Now days, I try not to get irritated so much. I try to figure out how to throw them off by making some outrageous response. Then I politely educated them that they shouldn’t assume all women are helpless and incompetent in the way of auto mechanics. Some of us actually know how to fix things, but simply don’t have the time so we call in a professional to do it for us for a fee. Oh, and that we CAN back up large trucks! I get more entertainment out of it these days instead of getting mad.
(The pic above is just me and my family – yes, I have a Dobie addiction lol!)
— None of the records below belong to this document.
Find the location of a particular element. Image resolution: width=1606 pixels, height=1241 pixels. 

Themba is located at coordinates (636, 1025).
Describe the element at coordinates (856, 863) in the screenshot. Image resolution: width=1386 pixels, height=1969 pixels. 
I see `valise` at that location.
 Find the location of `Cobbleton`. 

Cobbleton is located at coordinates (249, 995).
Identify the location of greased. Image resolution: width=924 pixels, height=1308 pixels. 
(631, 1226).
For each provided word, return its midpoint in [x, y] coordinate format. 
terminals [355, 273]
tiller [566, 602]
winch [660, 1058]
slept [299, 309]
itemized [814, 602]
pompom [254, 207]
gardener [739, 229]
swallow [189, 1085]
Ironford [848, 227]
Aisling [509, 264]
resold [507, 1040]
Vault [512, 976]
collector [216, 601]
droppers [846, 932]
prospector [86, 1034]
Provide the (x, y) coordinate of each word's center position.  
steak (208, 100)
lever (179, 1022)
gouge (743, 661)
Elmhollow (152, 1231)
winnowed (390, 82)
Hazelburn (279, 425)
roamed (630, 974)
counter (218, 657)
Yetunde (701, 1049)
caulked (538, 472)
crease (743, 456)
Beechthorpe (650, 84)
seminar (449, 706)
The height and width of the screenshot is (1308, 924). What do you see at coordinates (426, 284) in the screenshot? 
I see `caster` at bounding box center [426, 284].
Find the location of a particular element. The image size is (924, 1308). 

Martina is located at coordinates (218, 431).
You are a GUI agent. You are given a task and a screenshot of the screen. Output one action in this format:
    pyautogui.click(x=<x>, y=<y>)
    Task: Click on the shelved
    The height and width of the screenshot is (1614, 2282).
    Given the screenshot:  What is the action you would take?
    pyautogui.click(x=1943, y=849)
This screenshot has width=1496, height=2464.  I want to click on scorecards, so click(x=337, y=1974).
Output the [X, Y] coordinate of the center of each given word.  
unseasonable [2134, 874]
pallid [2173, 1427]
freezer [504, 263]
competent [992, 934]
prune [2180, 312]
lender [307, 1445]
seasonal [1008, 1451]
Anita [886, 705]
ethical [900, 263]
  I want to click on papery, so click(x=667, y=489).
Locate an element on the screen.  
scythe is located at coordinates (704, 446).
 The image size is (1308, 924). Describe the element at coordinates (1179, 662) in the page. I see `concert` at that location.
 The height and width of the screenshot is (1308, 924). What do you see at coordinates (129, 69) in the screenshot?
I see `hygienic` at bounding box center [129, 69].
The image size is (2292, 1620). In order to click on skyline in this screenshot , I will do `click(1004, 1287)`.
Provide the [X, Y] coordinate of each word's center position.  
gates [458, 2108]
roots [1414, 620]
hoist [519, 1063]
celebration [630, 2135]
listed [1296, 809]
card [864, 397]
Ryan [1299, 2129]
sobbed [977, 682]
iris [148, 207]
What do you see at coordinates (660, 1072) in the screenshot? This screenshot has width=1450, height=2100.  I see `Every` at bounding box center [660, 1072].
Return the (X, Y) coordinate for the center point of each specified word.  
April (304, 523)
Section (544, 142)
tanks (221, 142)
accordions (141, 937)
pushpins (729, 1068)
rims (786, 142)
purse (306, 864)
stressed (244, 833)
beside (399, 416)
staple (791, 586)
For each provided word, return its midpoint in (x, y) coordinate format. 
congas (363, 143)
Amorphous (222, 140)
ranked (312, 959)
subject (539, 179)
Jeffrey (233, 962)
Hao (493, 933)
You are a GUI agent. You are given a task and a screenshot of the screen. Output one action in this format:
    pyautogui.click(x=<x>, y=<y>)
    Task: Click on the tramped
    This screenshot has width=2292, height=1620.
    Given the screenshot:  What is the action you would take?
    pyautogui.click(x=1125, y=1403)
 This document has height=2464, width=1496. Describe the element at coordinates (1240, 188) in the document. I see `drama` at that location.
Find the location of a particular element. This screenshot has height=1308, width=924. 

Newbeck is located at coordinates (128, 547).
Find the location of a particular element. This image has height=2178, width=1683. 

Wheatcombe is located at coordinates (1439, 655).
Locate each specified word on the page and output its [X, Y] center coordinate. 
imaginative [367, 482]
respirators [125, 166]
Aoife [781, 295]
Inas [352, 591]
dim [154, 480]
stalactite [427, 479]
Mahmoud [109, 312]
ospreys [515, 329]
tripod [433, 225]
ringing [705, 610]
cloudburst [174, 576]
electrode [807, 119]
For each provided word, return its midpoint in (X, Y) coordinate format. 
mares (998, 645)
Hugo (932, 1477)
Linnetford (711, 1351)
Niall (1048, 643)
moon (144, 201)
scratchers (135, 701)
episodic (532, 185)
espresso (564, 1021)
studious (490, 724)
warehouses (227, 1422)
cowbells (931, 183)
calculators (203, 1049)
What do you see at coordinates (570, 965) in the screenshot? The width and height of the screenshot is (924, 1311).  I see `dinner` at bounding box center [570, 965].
Now comes the next difficulty in this whole equation. After a lifetime of dealing with this type of stuff, I had become that woman always trying to prove herself and boasting publicly that I CAN do this or that. Is it really necessary? No. I’ve learned people will be people and you can’t fix stupid. I pick my battles these days. Can I do most things? Heck yes I can!! I have a wonderful man in my life now. In the beginning it was hard for me to “allow” him to do certain things for me that most view as “man chores.” We still bump heads sometimes but I honestly like that I don’t HAVE to do all those things anymore. I don’t NEED a man to do them for me but it sure is nice having time to do something else more enjoyable and letting him do it. But there are days when I need to move something heavy and I just go and start doing it when I could have asked him to do it or at least help. I do it myself mostly because, well, I’m impatient and I want it done NOW lol! I know it will take him a “MAN-minute” to get to it because he has to get to a stopping point on his video game and well I have other stuff to do so may as well just do it.
(My hunny – he puts up with a LOT from me haha!)
I also know that men need to feel “needed” and allowing them to do these man-things really makes them feel like a man so I typically concede on some things. But this hasn’t been an easy transition for me. For so long I felt the need to prove I didn’t need someone to help me and that I could do it all by myself. A lot of that pressure, I suppose, was from the military environment. I do still, on occasion, fight the urge to argue on topics of whether I can or can’t do something but for the most part I’ve learned to just let it go.